Non c’è solo la Villa comunale, chiusa all’improvviso senza nemmeno uno straccio di ordinanza, dopo la segnalazione di un grosso ramo pericolante, una spada di Damocle che stava appesa sulla testa della gente ignara chissà da quando. C’è anche lo smantellamento dell’area giochi del Parco delle Rimembranze. Ieri mattina l’area appariva come vi mostriamo in foto: recintata con delle barriere bianche e rosse, con le reti di corda per arrampicarsi, le attrazioni basculanti e gli scivoli smontati e lasciati sul terreno. Anche in questo caso nessuna traccia sull’albo pretorio di un atto comunale che spieghi perché e percome, anche se la ragione è evidente: panico amministrativo.

La morte di Francesco Mirabelli, il bimbo di 3 anni e mezzo travolto e ucciso da una pesante trave del bootcamp del Parco urbano, il percorso fitness in stile militare che fa tanto città moderna, ha sconvolto Vibo e ha scosso come un terremoto l’Amministrazione comunale, compresa la sonnacchiosa opposizione consiliare che finora non ha mai disturbato più di tanto il manovratore.

* * * * * * *

LAVORO DA FARE:
Prosegui l'articolo sulla chiusura della Villa comunale e dell'area giochi a Vibo a partire dall'ultima frase.

* * * * * * *

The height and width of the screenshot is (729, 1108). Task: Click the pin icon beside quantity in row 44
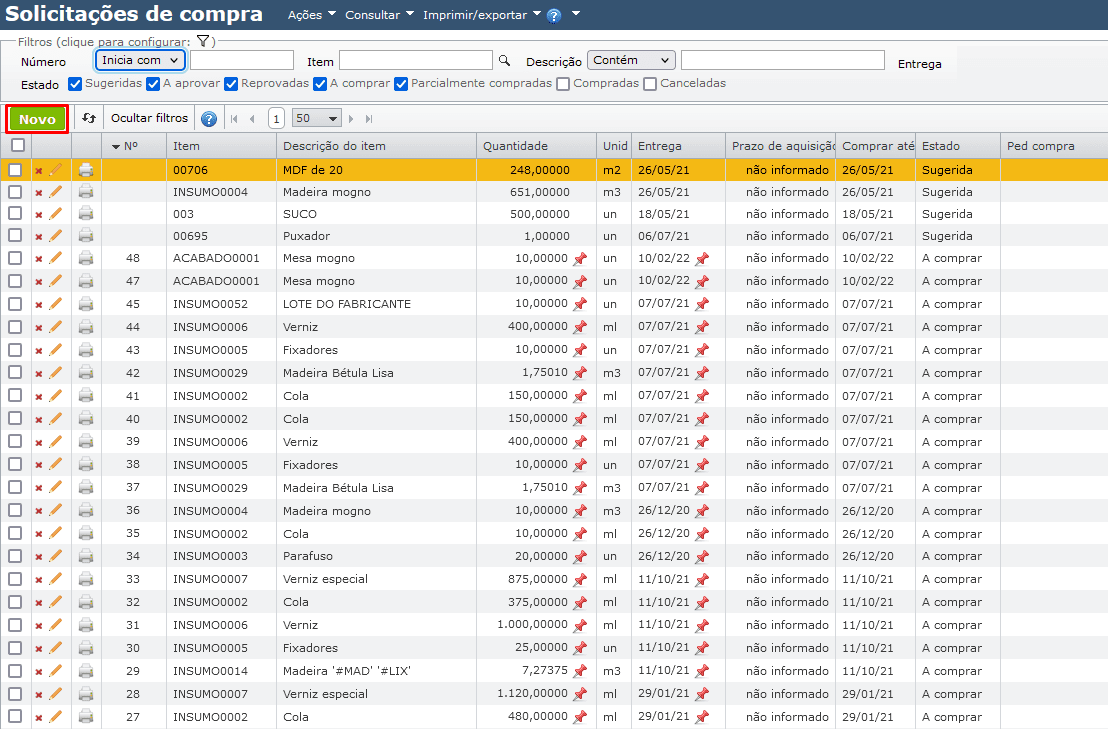click(x=579, y=327)
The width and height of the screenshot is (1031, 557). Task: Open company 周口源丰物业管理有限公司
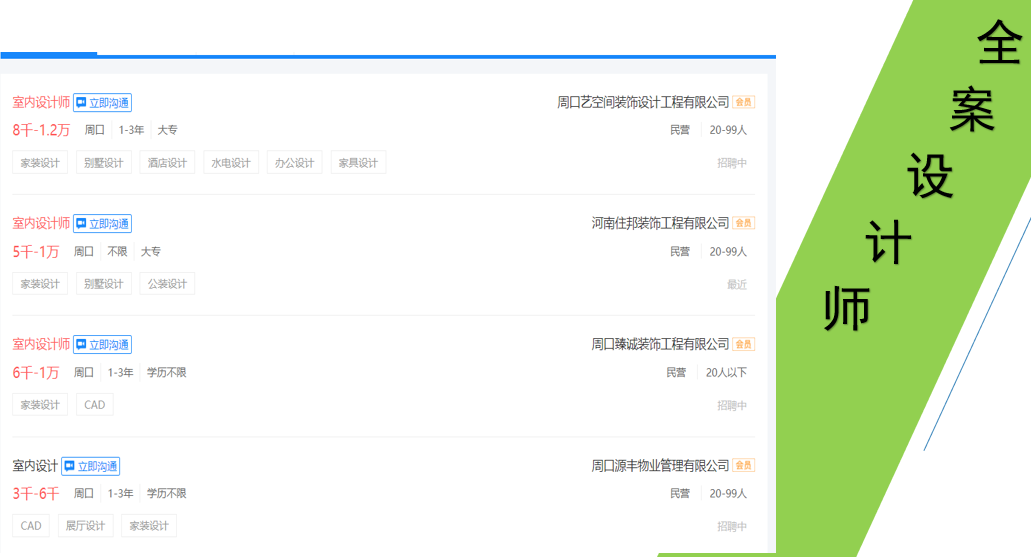point(660,466)
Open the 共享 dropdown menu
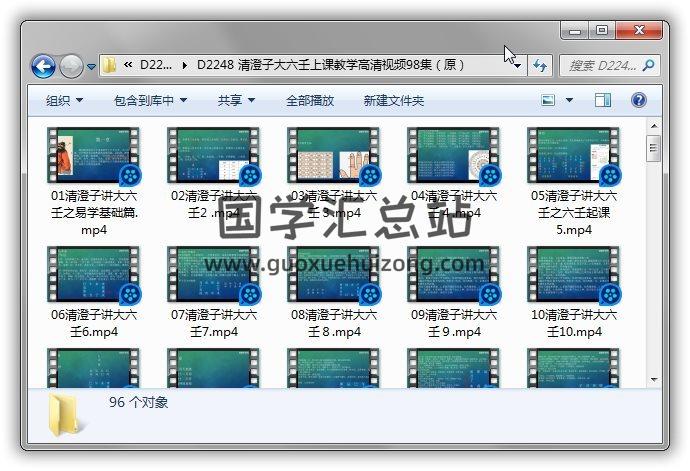 point(236,101)

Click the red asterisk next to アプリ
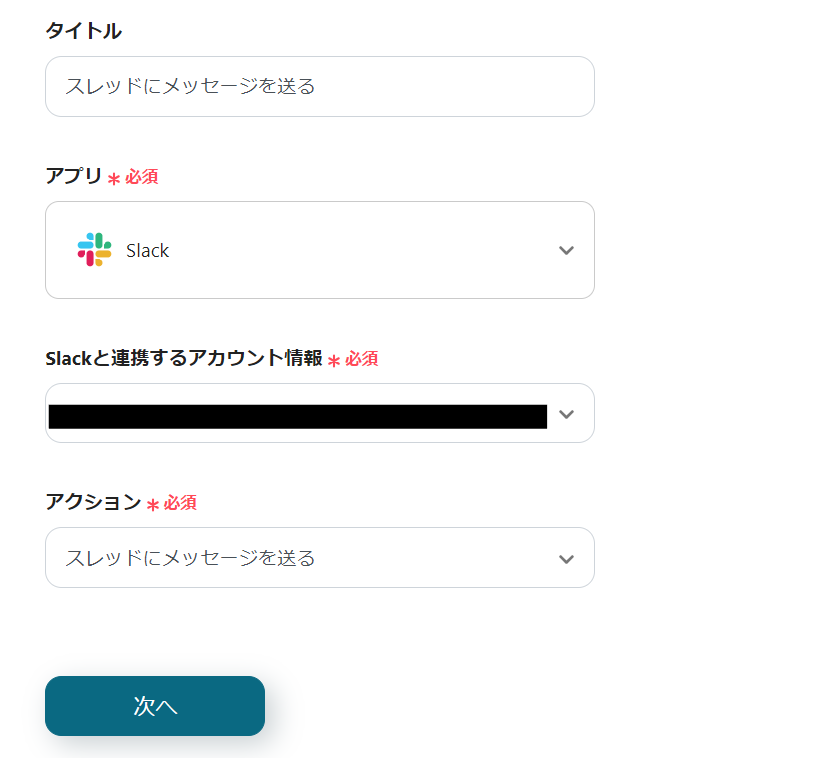(114, 179)
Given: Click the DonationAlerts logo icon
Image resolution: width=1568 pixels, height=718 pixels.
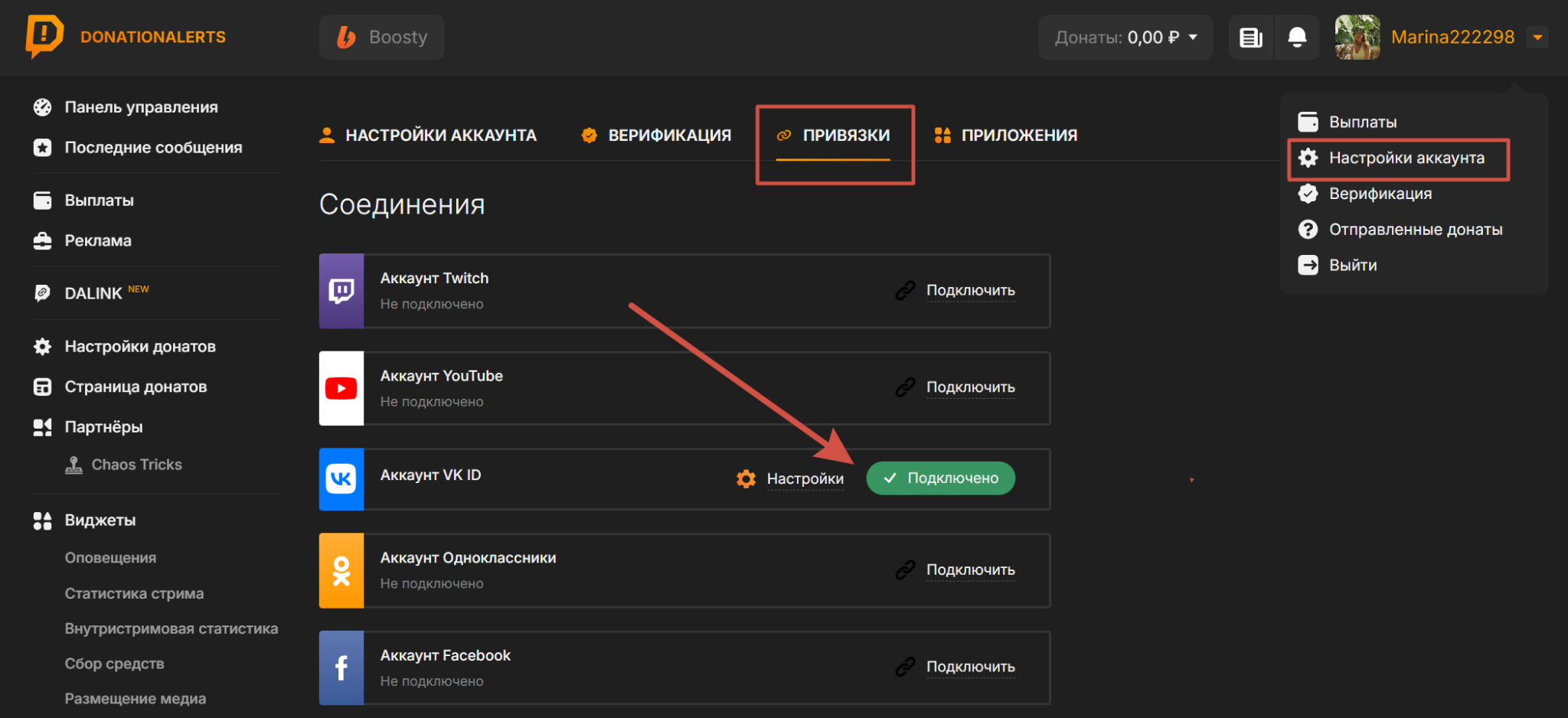Looking at the screenshot, I should coord(44,36).
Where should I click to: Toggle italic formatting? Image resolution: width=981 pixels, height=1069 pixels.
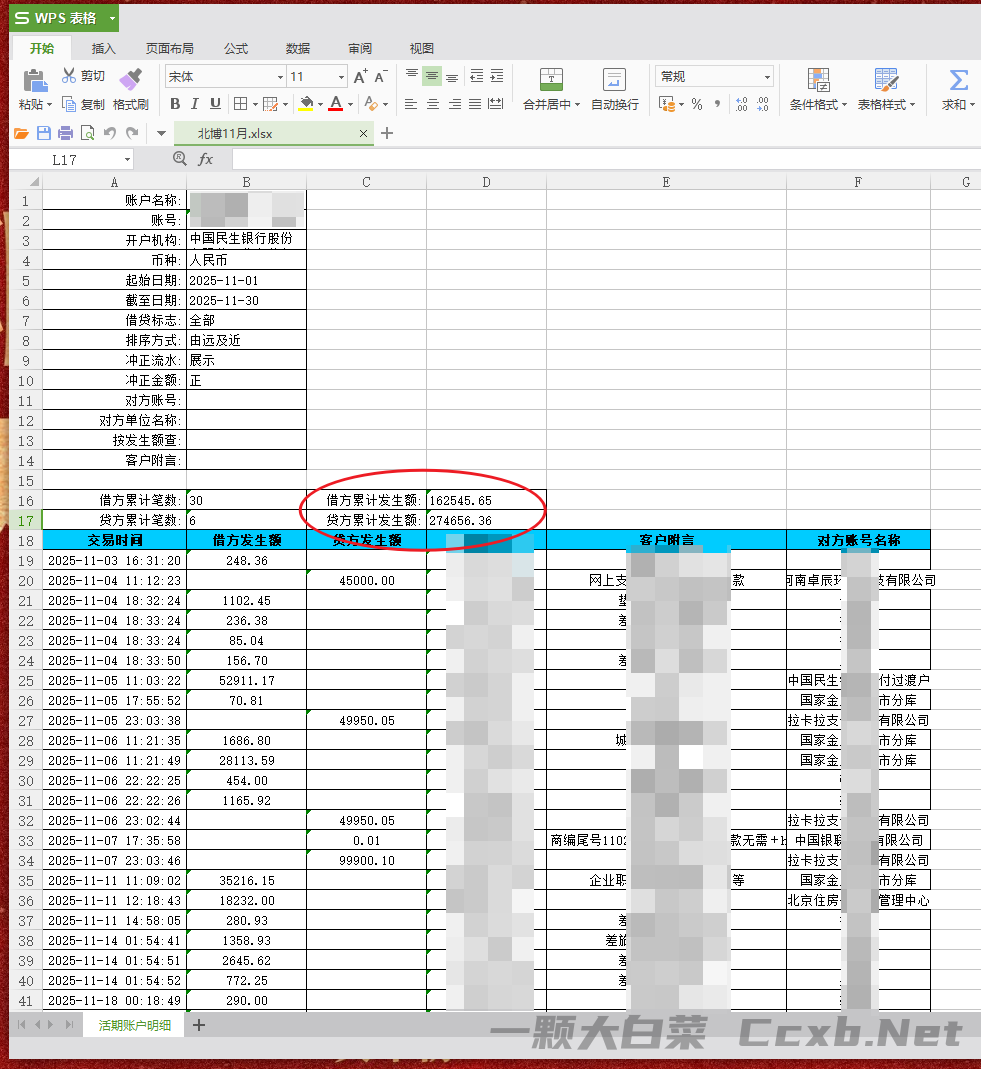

* * * * * * *

RISPOSTA AL COMPITO:
I provvedimenti adottati d’urgenza per tutelare la pubblica incolumità rivelano un preoccupante gap di manutenzione e controllo che ora si sta cercando di recuperare con interventi tampone

Le responsabilità al vaglio della magistratura per un incidente tanto tragico quanto inconcepibile (un bambino che forse non arrivava a pesare 15 chili rimasto schiacciato da un tronco che si è mosso appena l’ha toccato) sono uno spettro giudiziario che aleggia minaccioso sul Municipio, e non solo, da due settimane. Omicidio colposo è l’ipotesi di reato più probabile, sebbene non sia stata ancora formalizzata.

A quanto pare - come sostenuto dal sindaco Romeo sentito da Il Vibonese all’indomani dell’incidente - l’area fitness dove si è verificata la tragedia non era stata ancora consegnata al Comune dalla ditta che l’ha realizzata. Ma resta il fatto che era accessibile e incustodita all’interno del maggiore parco comunale, che da quel giorno è stato chiuso con gli stessi cartelli che oggi vietano l’accesso anche altrove.

Al netto delle responsabilità penali, ciò che sconcerta è l’approssimazione con cui la sicurezza dei cittadini viene tutelata. Non è ammissibile che soltanto dopo la morte di un bambino si proceda a una stretta per monitorare i pericoli che incombono nelle aree pubbliche. Il prezzo non può essere così alto. Eppure è quello che pare stia accadendo.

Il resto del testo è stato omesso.